Who should use Silktide
There is no limit to how many users you can add to Silktide, or charge for doing so. You should therefore consider everyone would get benefit from using the platform, and what access or training they might warrant.
Here are common roles that may apply to your organization, and how we recommend they use Silktide:
Website managers
Anyone with direct responsibility for a website should probably have full access and training for the Silktide platform. We recommend they are made Owners or Creators (see user roles), and are allowed to see their own website(s) and any others within your organization so they can benchmark against each other.

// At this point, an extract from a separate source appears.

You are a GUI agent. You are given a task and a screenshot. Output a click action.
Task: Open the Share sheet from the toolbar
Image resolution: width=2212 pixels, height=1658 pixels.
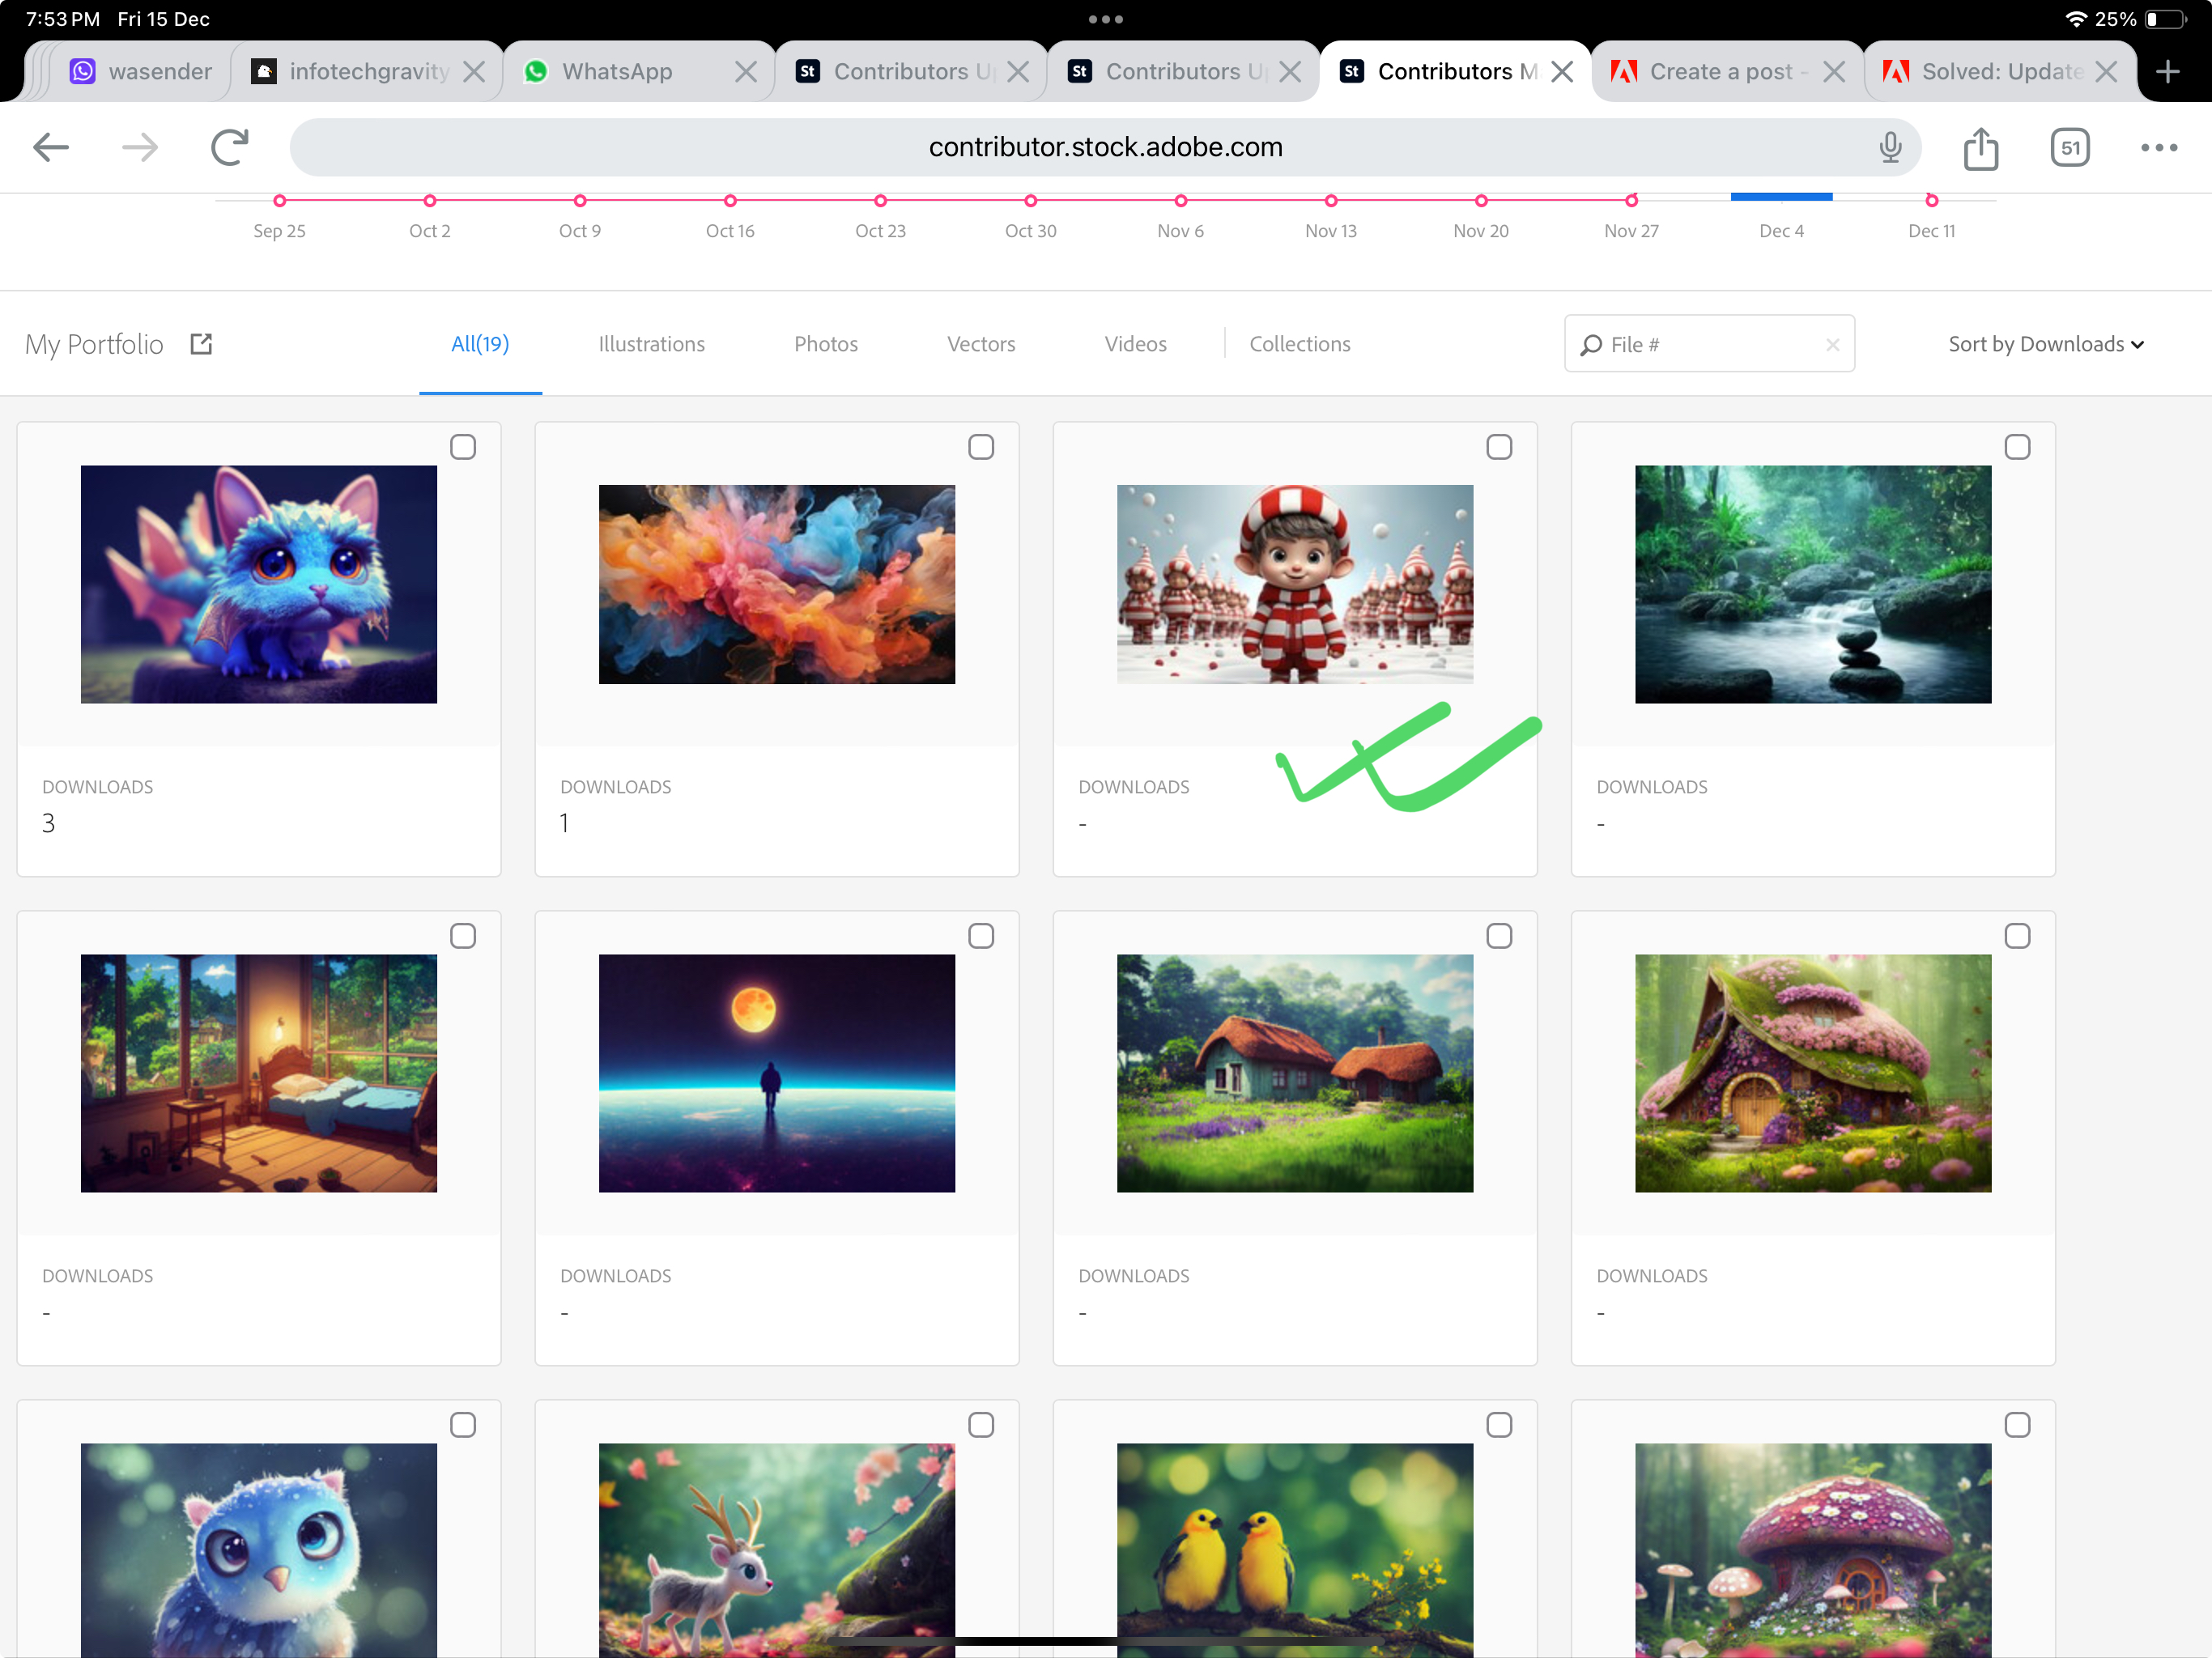[x=1981, y=147]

They will usually want leaderboards to be emailed to them on a regular schedule. If they are responsible for a team of developers or content editors, they may also want to receive alerts when certain problems occur.
Digital marketers
Anyone with responsibility for digital or online marketing will usually want to use Silktide to measure and optimize their SEO and user experience. They will typically find immediate value in setting up search campaigns to monitor, and reviewing their performance over time.

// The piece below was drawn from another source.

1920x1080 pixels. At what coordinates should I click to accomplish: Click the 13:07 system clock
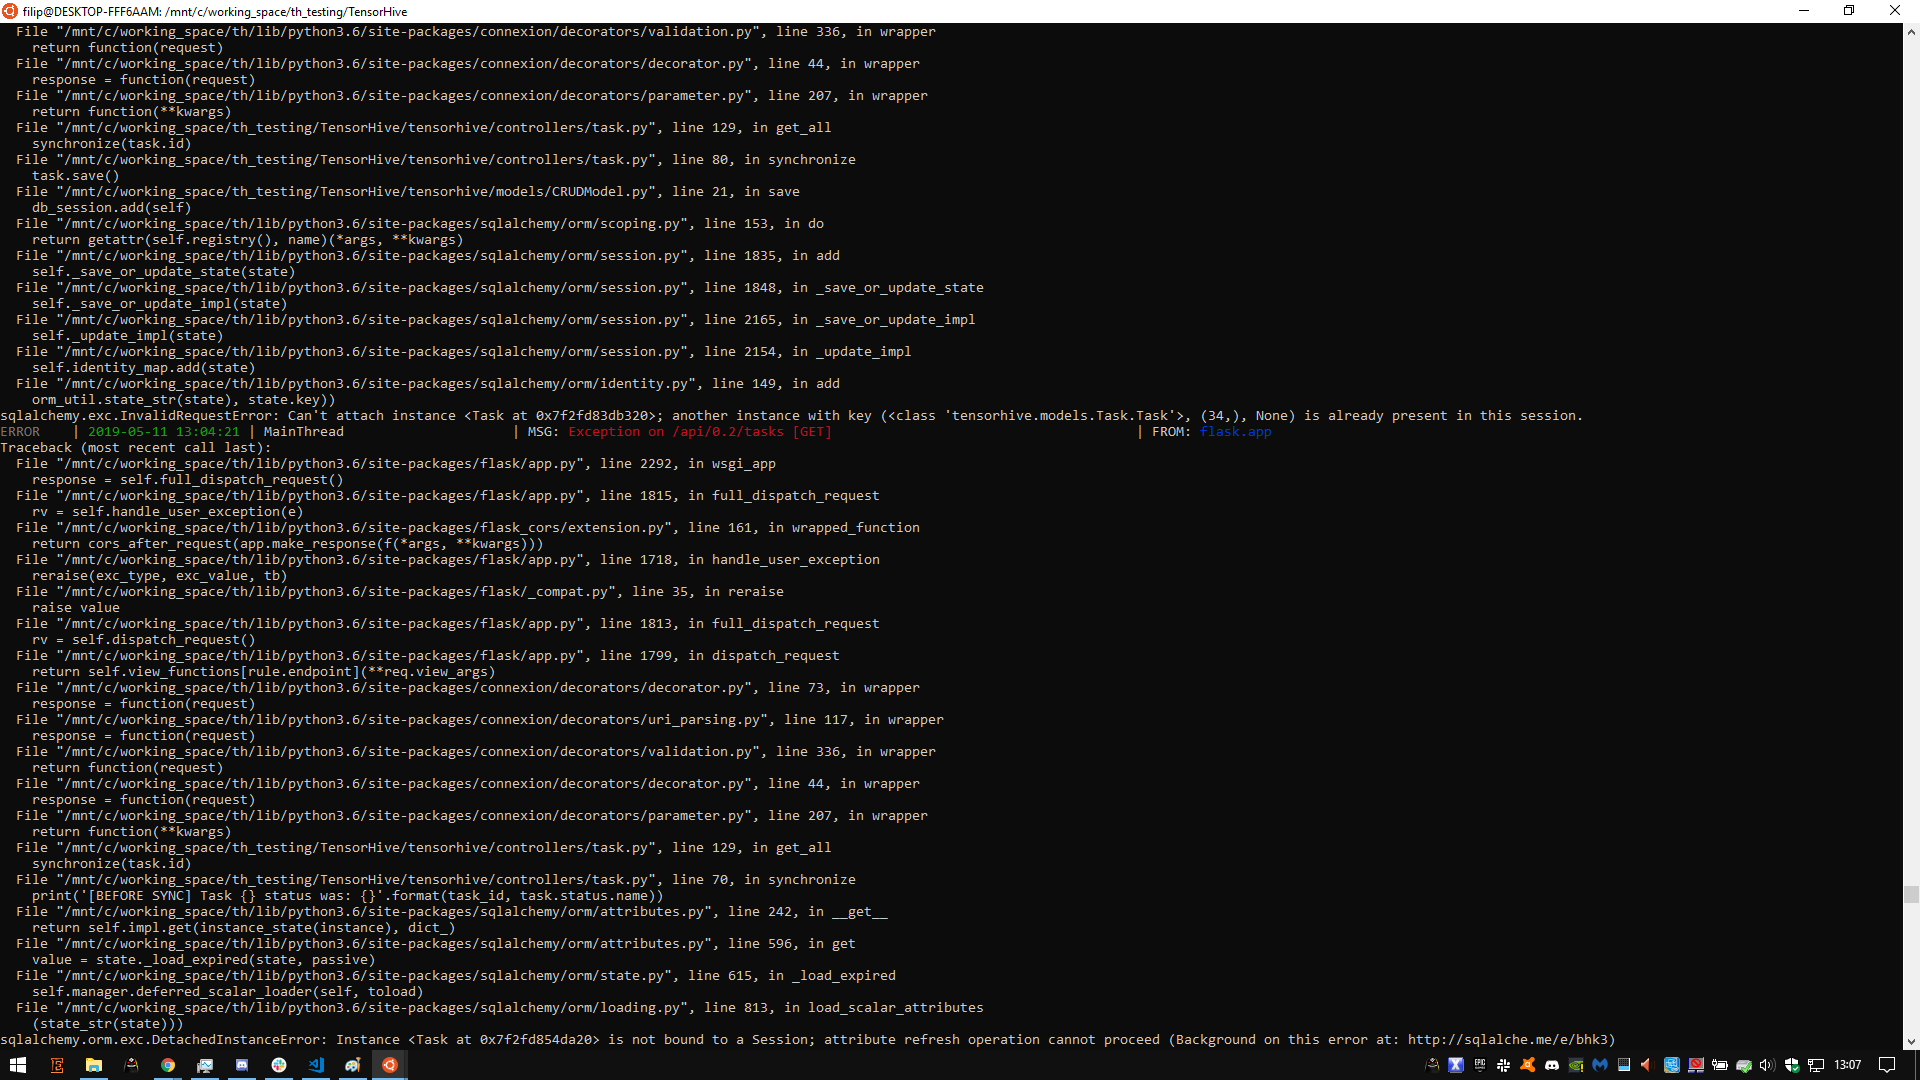click(x=1847, y=1065)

They will usually want to see scheduled leaderboards summarizing the performance of their website(s), but they rarely need alerts to tell them when something is happening right now.
Marketers may optionally also consider looking at content and accessibility issues, if these are within their responsibility.
More senior staff
We normally recommend more senior staff are periodically emailed a simple leaderboard of your organization’s overall performance. This process can be fully automated and requires little or no training. They can optionally choose to drill into a leaderboard to look at individual websites.
Content editors / CMS users
These are people who can create and edit pages within your website. Typically they contribute a lot of content to your website, but they are not technically knowledgeable. One of the primary benefits of using Silktide is that automated checks can ensure these users don’t break anything, without you having to train or police them excessively.
Usually we recommend you set these users up to only see non-technical actions that could impact them, such as spelling errors and broken links. They should receive alerts when any of these issues occur.
Editors can also be subscribed to leaderboards which measure them for these criteria against their peers. For example: which section of your website has the fewest spelling errors + broken links? We have found this to be a highly effective way of motivating quality control across your team.
Developers / IT / Operations
These are technical staff responsible for programming, hosting, and supporting the website. In most organizations, this is a distinct role from people who produce the content or design the website itself.
We usually recommend developers are given access and training for most of the Silktide platform, and set up with a range of alerts for websites they are responsible for. If you are concerned with marketing or accessibility, we recommend Silktide gives your developers specialist expert training.
Website designers / UX designers
These are generally non-technical staff responsible for the visual appearance of your websites and web applications. They rarely have direct control over the website itself, but their work normally goes through a developer to be turned into working webpages.
Designers usually don’t need access to Silktide, but if you are concerned with accessibility, we recommend they are brought to a short Silktide training session to highlight concerns that will impact their work.